This has been an interesting debate, but what is clear at its end is that the Government are set to railroad through this House and the other place their plan to treble fees for students and their families. As my hon. Friends the Members for York Central (Hugh Bayley), for Newcastle-under-Lyme (Paul Farrelly), for Lewisham, Deptford (Joan Ruddock), for Glasgow Central (Anas Sarwar) and for Sheffield Central (Paul Blomfield) have underlined, it is now clear that Ministers lack the political courage to spell out the full implications of the Chancellor's unprecedented 80% cut in university teaching grant.

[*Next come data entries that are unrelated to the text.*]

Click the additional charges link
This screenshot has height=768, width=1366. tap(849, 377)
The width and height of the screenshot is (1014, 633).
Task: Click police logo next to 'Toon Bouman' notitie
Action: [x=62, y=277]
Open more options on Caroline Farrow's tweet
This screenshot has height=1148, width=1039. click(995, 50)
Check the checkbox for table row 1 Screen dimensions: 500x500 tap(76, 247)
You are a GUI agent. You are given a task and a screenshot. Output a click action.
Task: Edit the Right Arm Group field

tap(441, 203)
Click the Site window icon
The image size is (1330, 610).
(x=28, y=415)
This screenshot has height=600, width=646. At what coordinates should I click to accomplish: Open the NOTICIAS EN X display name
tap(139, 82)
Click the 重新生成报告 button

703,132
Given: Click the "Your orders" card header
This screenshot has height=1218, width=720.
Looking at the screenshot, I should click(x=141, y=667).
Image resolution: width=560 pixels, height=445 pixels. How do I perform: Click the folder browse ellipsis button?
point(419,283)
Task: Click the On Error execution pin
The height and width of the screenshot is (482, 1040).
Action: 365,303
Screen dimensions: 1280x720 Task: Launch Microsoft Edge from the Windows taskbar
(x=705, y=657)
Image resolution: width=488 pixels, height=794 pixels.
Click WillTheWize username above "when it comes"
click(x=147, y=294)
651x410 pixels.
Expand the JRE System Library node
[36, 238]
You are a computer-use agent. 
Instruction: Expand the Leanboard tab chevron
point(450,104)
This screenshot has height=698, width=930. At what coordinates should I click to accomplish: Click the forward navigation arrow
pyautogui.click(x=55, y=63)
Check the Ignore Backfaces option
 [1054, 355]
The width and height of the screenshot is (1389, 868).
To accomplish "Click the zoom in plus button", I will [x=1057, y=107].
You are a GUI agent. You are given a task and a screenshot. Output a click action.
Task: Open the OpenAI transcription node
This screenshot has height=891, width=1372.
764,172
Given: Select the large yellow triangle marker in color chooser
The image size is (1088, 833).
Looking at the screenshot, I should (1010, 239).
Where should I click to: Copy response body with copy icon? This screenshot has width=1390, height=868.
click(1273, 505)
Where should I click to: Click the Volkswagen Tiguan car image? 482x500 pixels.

Each time there has been a major change in the way in which universities are funded and students supported, there has been a full and proper debate in this House, with Government having set out their proposals in full before a vote. Parents are surely entitled to expect Parliament to have considered in detail the arrangements for student maintenance, yet we have merely a pencil sketch before us, as opposed to the painted canvas that a White Paper could have offered. The Deputy Prime Minister worries that potential students are being confused and put off. Well, let him publish the Government's White Paper and clarify once and for all what is intended.

Such a White Paper might be able to answer some of the many questions that students, their parents, universities, and now even MPs on the Government's own side, such as Iain Stewart, are asking. As my hon. Friends and, in his own sweet way, Mr Wilson, who is not in his place, pointed out, how student numbers are controlled matters, because it sets the boundaries of the market. Draft those measures wrongly, and the pressures pushing fees higher will be even more considerable. On what basis will universities be allowed to set the so-called exceptional fees of £9,000? We have been told by the Deputy Prime Minister that these plans are a great leap forward because of the national scholarship fund, the more equal treatment for part-time students and the increase in the threshold for starting repayment being lifted from £15,000 to £21,000. Yet we do not know what is being cut to fund the national scholarship fund. Aimhigher has gone already, and other "widening participation" money is set to go too, perhaps. The fund is not looking quite so generous now. While equal treatment for part-time students might be a good thing, many vice-chancellors are now predicting that fees for part-time courses are set to increase dramatically, so I hardly think that part-time students will be jumping for joy either.

Is not the truth, as the Higher Education Policy Institute and the 2010 global higher education rankings confirm, that if these proposals go through, English students will be taking on levels of student debt not seen in any other country in the world, and England will have the most expensive public higher education system in the world? Is not the truth also, as Sir Peter Lampl of the excellent Sutton Trust, which has done so much to try to widen participation in higher education, put it, that

"we are about to embark on a university funding regime in England that is totally out of line with that of any other higher education system in the Western world"?

The Chancellor tells us that debts are a very bad thing. He says that we should not borrow too much and that we should see the national finances as being like the family budget. Then Mr Willetts comes along and says that any family with ambition who wants a university place, or any 16 or 17-year-old or mature student who wants to better themselves, will have to burden their future family finances with years of higher debts. You really do not need two brains, Mr Speaker, to see that these proposals seem set to discourage extraordinary students from families on ordinary incomes from going to university. We know the penchant of Conservative Members to join exclusive university clubs, and now we know that they want to do to universities what the Bullingdon club used to do to restaurants.

Then there are the Liberal Democrats. We knew before today that their leader, the Deputy Prime Minister, had knowingly hawked his tuition fee pledge from one constituency to another, while all the time he and the other Orange Book Liberals wanted to ditch it. We now know, as of today, that the Secretary of State for Business, Innovation and Skills is willing to abstain-in an unprecedented scenario, to put the interests of his MPs before those of students and their families and our universities. In short, he is willing to put his party's interest before the national interest.

In families and across universities up and down the country, these unanswered questions mean the difference between whether the brightest and the best will be able to go to the university of their choice to do the course that they want and is most suited to them. The Government should publish a White Paper to end this confusion. I commend our motion to the House.